A five-VM document archive: Paperless + Tika + Gotenberg + Postgres + Redis, from one prompt

March 24, 2026

Paperless-ngx is the document archive every paperless office wishes it had: scan-or-drop a PDF and Paperless OCRs it, tags it, files it by correspondent, and makes the full text searchable in seconds. It's the sixth-most-deployed app in the 2026 r/selfhosted survey, and once it's ingested a year of mail you stop filing paper by hand and start searching for it.
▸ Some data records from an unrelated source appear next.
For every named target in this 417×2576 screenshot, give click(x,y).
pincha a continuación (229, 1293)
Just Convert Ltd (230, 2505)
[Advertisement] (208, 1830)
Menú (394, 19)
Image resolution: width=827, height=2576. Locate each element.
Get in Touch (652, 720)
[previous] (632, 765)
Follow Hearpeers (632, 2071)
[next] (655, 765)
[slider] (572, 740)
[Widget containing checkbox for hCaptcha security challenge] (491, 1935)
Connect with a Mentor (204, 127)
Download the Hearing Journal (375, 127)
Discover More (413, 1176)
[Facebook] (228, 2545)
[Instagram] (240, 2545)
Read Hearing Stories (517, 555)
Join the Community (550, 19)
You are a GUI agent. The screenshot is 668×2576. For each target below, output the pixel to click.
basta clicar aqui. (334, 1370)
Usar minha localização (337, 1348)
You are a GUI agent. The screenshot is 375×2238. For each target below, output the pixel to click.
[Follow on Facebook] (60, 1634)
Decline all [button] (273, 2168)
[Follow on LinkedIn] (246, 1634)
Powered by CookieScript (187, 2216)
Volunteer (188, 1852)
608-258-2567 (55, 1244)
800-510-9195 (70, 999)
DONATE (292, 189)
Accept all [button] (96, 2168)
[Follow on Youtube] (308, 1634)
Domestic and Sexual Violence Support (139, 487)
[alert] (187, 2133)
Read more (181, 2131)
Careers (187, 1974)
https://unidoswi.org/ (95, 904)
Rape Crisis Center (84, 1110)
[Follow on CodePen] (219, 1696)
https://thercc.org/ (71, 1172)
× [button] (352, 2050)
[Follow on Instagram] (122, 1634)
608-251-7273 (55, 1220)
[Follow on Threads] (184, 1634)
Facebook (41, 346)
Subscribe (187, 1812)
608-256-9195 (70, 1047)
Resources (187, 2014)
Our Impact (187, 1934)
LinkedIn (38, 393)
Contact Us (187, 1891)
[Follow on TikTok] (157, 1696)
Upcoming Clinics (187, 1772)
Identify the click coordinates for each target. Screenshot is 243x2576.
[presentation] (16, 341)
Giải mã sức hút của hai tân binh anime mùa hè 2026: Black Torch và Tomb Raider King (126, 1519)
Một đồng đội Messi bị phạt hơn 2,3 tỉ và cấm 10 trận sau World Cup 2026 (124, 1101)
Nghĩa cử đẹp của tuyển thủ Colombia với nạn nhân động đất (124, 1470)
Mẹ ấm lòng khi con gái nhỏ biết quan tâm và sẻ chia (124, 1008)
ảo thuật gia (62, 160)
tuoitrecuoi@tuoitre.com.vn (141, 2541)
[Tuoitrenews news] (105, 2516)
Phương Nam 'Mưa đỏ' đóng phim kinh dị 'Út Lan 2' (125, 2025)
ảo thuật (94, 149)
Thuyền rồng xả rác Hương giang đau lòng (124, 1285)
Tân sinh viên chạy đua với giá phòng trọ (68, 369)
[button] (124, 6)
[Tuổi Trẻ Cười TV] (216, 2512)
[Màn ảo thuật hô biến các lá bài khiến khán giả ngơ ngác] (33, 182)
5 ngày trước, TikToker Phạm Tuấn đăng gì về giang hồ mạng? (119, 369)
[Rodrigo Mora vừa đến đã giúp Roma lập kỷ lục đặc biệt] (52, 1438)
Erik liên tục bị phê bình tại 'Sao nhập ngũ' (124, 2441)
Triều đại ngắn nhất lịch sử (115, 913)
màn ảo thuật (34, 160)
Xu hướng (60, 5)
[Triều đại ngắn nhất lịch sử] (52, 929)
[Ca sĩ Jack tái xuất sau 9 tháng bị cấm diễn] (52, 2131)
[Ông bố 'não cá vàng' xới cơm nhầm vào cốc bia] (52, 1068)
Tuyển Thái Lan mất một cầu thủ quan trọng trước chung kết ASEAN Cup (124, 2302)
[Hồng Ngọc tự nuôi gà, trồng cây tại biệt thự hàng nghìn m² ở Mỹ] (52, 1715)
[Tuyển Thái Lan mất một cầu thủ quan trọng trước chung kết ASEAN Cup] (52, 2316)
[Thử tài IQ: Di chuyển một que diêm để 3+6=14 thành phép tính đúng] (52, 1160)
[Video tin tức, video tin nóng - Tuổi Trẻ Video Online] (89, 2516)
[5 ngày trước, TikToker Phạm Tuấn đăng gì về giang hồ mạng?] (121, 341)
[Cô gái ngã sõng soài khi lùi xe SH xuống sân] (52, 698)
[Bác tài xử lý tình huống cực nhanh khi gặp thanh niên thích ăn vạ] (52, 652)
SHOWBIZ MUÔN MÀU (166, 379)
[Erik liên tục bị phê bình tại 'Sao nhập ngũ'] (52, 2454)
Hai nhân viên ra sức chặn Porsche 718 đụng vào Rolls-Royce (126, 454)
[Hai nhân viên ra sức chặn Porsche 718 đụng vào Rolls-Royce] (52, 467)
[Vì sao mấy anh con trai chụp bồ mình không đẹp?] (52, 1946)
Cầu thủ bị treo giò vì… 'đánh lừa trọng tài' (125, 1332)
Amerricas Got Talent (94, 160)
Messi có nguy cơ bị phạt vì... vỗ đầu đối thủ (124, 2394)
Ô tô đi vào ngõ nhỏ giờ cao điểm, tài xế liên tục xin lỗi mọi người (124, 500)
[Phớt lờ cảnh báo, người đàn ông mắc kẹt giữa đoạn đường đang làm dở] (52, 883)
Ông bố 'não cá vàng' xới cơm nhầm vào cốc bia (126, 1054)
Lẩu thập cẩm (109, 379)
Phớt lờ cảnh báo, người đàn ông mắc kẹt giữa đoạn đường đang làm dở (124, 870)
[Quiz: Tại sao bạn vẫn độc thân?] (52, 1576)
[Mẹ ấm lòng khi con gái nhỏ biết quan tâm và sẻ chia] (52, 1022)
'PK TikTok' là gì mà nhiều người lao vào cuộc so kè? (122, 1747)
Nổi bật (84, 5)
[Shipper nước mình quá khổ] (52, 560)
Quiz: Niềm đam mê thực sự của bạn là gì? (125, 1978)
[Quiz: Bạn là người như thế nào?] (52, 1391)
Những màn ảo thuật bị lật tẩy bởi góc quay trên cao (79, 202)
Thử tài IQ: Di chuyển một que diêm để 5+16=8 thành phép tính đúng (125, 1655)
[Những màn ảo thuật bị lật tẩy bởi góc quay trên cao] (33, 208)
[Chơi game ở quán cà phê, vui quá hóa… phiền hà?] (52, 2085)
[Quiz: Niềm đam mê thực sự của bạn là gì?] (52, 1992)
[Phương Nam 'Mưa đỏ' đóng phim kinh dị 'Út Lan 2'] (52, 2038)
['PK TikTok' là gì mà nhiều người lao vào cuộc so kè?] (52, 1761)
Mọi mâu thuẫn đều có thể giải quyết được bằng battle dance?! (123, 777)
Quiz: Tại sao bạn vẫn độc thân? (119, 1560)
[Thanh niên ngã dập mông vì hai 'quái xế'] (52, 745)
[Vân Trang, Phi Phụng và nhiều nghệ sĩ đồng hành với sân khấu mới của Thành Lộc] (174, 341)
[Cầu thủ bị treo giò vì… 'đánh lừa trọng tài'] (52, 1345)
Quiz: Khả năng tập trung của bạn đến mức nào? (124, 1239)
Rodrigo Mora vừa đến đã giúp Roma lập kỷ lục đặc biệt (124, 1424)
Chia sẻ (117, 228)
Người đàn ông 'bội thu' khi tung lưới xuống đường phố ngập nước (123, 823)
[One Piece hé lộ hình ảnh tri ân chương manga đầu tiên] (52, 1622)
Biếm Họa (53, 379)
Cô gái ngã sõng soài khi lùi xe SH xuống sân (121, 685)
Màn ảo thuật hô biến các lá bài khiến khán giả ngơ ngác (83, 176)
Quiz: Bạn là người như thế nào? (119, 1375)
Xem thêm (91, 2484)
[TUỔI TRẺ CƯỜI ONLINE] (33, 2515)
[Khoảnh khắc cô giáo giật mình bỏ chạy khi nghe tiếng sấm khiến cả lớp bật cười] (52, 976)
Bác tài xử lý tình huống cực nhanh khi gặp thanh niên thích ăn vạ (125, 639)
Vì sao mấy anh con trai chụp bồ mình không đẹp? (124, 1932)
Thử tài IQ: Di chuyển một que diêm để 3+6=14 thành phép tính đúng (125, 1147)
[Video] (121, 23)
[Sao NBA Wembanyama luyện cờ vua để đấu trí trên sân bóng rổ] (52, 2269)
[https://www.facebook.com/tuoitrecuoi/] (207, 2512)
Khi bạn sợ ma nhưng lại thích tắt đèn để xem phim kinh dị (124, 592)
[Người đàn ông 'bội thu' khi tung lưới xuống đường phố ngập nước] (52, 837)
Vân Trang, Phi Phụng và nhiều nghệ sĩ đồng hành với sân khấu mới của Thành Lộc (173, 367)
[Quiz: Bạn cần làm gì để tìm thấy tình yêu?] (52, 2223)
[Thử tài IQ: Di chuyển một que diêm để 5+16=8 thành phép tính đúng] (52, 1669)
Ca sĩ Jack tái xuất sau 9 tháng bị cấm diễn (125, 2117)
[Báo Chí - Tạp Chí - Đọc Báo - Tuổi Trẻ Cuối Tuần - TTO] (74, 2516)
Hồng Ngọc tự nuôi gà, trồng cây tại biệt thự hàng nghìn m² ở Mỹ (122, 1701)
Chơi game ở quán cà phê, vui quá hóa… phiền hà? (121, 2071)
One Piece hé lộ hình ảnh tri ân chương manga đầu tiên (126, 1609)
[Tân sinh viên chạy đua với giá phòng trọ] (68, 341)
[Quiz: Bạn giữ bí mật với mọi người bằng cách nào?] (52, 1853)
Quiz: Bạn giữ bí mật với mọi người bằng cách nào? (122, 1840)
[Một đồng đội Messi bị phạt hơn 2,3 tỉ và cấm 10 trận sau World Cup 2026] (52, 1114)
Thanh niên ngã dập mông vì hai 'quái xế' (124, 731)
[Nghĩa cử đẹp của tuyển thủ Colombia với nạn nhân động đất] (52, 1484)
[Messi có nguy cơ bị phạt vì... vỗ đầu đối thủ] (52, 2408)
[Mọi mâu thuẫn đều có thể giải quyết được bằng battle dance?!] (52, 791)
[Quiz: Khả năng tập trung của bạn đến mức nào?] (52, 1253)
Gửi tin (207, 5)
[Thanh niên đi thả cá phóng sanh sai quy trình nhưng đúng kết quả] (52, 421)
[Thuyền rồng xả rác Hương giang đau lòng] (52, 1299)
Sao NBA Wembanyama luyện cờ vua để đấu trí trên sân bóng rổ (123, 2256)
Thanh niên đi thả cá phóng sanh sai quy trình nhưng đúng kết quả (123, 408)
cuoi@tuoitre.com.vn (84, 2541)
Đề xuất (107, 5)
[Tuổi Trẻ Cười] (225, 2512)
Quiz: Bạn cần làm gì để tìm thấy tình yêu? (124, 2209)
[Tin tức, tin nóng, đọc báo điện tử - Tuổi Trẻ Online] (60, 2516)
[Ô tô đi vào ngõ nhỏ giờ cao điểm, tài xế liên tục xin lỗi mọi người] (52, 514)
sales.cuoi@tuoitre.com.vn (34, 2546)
Under the hood Paperless is not one program but a pipeline. The 2026 reference stack pins Paperless-ngx 2.20.11 against PostgreSQL 18 and Redis 8, with Gotenberg 8.15 and Apache Tika 3.1.0 handling the formats Paperless can't parse on its own (AiCybr setup guide, 2026). A file lands in the consume folder, a Celery worker detects its type, office documents are routed through Gotenberg and Tika, image-only PDFs get Tesseract OCR through the ocrmypdf wrapper, and Paperless keeps both the original and a searchable PDF while indexing the full text in Whoosh (Paperless-ngx docs).

This post walks through that full pipeline on OpenFactory: five buildable VMs — Paperless, Apache Tika for content extraction, Gotenberg for PDF generation, Postgres, and Redis — from one prompt, shipped as bootable ISOs. The lab gives you the topology and the wiring; this post is about what runs on top of it and what you owe the archive once it holds your real paper.

What you'll build

paperless (10.75.0.10:8000) — the app server with consume / media / data directories already on disk.
tika (10.75.0.20:9998) — Apache Tika for extracting text from Office docs, emails, and everything that isn't already a PDF.
gotenberg (10.75.0.21:3000) — Chromium- and LibreOffice-backed PDF generation, so Paperless can render every input to a uniform archival format.
postgres (10.75.0.30:5432) — the document and tag metadata store.
redis (10.75.0.31:6379) — the message broker for the Celery task queue. Every consume job, OCR run, and scheduled workflow flows through here, which is why it earns its own node even though it is the smallest box in the lab.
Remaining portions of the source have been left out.